20 Milliarden Euro liegen auf der Straße
Rund 20 Milliarden Euro könnte das Bundesverkehrsministerium hingegen sparen, wenn es Straßenneubauprojekte auf Eis legen würde. Das ist das Ergebnis einer neuen Studie des Forums Ökologisch-Soziale Marktwirtschaft (FÖS), die der BUND, die Gewerkschaft Verdi, die Klima-Allianz Deutschland und der ACE Auto Club Europa in Auftrag gegeben haben.
Der Bundesverkehrswegeplan 2030 sehe 850 Kilometer neue Autobahnen vor und rechne dafür mit Kosten, die nicht mehr aktuell seien – die Projekte kosteten über 40 Prozent mehr als das, was bisher für sie veranschlagt wurde.
„Die Bundesregierung muss endlich den Fokus weg von klimaschädlichen und teuren Autobahnneubauprojekten legen“, sagte die stellvertretende Verdi-Vorsitzende Christine Behle, „hin zum notwendigen, naturverträglichen Ausbau der Schiene“.
Leser*innenkommentare
Fritz Lang
Das ist das Ergebnis von 30 Jahren Autolobby- statt Verkehrsminister, und kein Ende in Sicht!
Das BMDV gehört kernsaniert sonst wird das nichts mit der Verkehrswende.
Garum
Das Problem ist das das Ticket nicht zu Ende gedacht ist.
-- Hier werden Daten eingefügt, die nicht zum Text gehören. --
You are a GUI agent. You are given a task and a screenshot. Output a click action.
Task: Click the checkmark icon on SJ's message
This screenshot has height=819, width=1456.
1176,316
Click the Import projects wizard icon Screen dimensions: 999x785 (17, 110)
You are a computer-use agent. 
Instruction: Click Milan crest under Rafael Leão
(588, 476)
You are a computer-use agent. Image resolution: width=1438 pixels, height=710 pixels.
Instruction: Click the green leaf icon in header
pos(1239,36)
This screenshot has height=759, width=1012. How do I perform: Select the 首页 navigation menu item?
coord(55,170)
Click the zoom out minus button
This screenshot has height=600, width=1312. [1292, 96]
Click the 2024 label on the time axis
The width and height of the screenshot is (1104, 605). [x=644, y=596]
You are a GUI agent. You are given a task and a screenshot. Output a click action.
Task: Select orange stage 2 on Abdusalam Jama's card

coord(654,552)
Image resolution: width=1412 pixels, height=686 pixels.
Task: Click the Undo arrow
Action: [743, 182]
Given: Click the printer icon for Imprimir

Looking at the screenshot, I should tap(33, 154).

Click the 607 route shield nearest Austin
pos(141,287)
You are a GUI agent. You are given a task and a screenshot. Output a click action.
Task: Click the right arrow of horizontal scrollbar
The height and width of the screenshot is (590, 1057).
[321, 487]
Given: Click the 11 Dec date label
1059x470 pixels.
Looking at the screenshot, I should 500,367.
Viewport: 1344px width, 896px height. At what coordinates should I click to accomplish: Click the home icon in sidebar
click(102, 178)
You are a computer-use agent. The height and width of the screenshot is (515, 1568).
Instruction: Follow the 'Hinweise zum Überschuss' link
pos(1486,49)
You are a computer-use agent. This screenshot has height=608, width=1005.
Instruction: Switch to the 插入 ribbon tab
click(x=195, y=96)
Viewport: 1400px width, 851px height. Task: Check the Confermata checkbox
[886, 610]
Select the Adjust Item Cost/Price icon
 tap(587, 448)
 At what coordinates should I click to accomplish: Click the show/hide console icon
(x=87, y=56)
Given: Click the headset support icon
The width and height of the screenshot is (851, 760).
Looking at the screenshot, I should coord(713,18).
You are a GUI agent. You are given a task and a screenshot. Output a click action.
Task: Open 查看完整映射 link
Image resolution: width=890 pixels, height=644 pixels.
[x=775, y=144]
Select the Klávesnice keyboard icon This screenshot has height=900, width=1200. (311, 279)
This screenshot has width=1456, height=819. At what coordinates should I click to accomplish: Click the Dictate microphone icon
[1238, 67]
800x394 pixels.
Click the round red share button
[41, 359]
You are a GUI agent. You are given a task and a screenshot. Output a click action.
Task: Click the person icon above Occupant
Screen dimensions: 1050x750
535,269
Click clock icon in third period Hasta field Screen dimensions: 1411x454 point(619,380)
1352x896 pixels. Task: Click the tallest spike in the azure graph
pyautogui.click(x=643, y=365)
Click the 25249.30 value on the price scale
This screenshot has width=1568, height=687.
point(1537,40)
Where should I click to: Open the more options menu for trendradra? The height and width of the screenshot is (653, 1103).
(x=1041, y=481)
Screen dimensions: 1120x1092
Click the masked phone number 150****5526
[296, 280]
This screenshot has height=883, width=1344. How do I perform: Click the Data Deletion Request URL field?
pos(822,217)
Schon mit der Bezahlung werden einige 100000 davon ausgeschlossen. Man hat es wohl extra so kompliziert gemacht. Es gibt da noch das ein oder andere was man verbessern könnte wen man wollte. Aber die FDP stellt lieber das Auto in den Vordergrund..
Tom Lehner
Mittlerweile habe ich es vergessen wann ich das erste Mal von einem Ausbau des Schienennetzes hörte. Hörte wie die Politik die Fracht auf die Schiene bringen wollte. Die Netze eine Elektrifizierung erfahren sollte. Auch über die Ankoppelung an europäische Großprojekte wie den Brenner Basistunnel wurde gefaselt.
Aber wir bekommen noch nicht mal die Nahverkehrs - Anbindung des Umlands an größere Städte geregelt.
Dafür können wir uns rühmen kein Tempolimit zu haben. Ein Tempolimit das durch die erfolgreiche Arbeit von Lobbyisten durch die Politik verteidigt wird. Die Menschen wollen es nicht und brauchen es nicht mehr. In den Köpfen der Gesellschaft ist dies längst angekommen.
Nicht umsonst haben unsere "Innovativen" Autokonzerne die Entwicklung verschlafen. Auf die Regierung ist Verlaß und so ein vier Liter Diesel Motor als "Hybrid" in einem 2,5to schweren SUV, vom Staat "Gefördert" ist ein riesen Schritt in Sachen Klimaneutralität.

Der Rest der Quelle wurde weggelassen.